TASK PROMPT: Only lines holding "Sink" are needed; copy each of them from the data below.

(Data entries)

*** Begin section ***

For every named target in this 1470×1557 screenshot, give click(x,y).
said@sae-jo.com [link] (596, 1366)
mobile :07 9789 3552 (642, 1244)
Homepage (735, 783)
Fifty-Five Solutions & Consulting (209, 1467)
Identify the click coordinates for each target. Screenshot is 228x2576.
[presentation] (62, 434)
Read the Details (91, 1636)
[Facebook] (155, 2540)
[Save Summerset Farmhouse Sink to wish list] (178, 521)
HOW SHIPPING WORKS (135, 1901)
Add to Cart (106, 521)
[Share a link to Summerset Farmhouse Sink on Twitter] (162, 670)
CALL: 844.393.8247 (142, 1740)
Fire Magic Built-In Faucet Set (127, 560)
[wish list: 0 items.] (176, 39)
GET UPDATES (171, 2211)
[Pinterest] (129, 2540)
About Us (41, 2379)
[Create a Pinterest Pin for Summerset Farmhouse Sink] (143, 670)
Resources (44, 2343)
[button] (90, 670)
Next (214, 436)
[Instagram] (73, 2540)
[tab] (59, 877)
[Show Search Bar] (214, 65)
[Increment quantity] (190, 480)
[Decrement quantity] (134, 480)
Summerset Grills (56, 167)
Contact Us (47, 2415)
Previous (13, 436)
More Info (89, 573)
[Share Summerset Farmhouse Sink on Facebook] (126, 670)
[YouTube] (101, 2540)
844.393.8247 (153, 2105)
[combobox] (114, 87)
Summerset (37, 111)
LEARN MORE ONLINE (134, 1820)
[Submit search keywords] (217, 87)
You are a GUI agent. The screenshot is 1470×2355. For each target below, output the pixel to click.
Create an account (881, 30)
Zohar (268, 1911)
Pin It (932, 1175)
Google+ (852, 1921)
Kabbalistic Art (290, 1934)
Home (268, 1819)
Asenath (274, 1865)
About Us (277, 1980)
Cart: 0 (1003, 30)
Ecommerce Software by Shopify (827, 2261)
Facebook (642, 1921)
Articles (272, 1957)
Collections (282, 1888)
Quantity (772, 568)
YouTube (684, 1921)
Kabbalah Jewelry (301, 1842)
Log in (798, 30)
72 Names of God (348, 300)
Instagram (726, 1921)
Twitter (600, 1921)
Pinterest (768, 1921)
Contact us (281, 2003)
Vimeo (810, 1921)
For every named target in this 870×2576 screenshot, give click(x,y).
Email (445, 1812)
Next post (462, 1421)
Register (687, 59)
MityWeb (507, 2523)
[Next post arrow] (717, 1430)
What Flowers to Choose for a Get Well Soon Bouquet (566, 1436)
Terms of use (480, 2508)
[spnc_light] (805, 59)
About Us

*** End section ***

EXERCISE RESULT:
[Save Summerset Farmhouse Sink to wish list] (178, 521)
[Share a link to Summerset Farmhouse Sink on Twitter] (162, 670)
[Create a Pinterest Pin for Summerset Farmhouse Sink] (143, 670)
[Share Summerset Farmhouse Sink on Facebook] (126, 670)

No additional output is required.